La grève générale lancée pour les 12 et 13 octobre, a trouvé écho dans tout le pays. Dans les villes comme, Istanbul, Ankara, Diyarbakır, Eskişehir, Mersin, Tarsus, Adana, Antakya, Bursa, Aydın, Nazilli, Samsun, Isparta, Erzurum… où des rassemblements et manifestations sont organisées, une minute de silence simultanée était prévue pour 10h04, l’heure de l’explosion à Ankara. Dans les villes où des funérailles avaient été prévues pour ces deux jours, les manifestants participent aux cérémonies.
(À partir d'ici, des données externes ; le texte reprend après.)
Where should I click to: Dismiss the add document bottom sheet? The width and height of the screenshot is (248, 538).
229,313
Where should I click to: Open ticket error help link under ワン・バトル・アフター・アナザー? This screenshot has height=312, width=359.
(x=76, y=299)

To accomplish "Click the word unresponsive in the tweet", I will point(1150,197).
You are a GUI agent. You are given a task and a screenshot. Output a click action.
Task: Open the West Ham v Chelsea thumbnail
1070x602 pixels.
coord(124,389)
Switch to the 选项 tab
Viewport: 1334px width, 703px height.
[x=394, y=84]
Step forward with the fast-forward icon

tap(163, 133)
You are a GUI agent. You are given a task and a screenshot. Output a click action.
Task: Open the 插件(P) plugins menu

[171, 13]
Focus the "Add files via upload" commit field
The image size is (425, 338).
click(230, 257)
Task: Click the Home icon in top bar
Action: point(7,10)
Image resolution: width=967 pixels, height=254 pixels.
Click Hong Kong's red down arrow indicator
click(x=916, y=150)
Les 4 organisations, DİSK [la principale centrale syndicale du pays], KESK [Syndicat des fonctionnaires et secteur public], TMMOB [Union des architectes et ingénieurs] TTB [Union des médecins] appelantes étaient également celles initiatrices du rassemblement « pour la paix, la démocratie et l’emploi » du 10 octobre à Ankara, lors duquel l’ attentat à double bombes a fait à ce jour 148 morts (selon les derniers chiffres qui paraissent ici et là) et près de 400 blessés.
.
#HayatıDurduruyoruz
(Nous arrêtons la vie)
Nous sommes tristes, en colère, en deuil et révoltés.
Nous sommes décidés à nous battre pour le Travail, pour la Paix, pour la Démocratie !
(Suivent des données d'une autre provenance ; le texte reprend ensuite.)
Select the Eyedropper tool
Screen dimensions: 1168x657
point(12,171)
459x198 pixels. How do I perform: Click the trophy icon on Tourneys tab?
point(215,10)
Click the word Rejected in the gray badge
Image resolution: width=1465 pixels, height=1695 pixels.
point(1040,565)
Nous répondons aux assassins, tous ensemble, nous “arrêtons la vie” les 12 et 13 octobre. Nous vivons notre deuil, en arrêtant la production, en n’entrant pas dans les classes, en descendant les rideaux des commerces.
A 10h04, là où nous sommes, nous nous mettrons debout pour la mémoire [des victimes de l’attentat d’Ankara]. Nous mettons des drapeaux noirs chez nous, dans nos lieux de travail, sur nos voitures, et nous porterons des rubans noirs sur nos cols.
On voyait un peu partout des bannières : « Nous connaissons les meurtriers »
et on entendait « Erdogan assassin », « Gouvernement démission », « Non à la guerre, La paix, maintenant, tout de suite ».
Istanbul
Plusieurs rassemblements ont été organisés devant les universités, hôpitaux et dans le quartier de la presse à Cağaloğlu. Les prises de paroles lors des rassemblements d’hommage aux victimes d’attentat d’Ankara, sont à la fois émouvantes et pleines de colère, un peu comme partout.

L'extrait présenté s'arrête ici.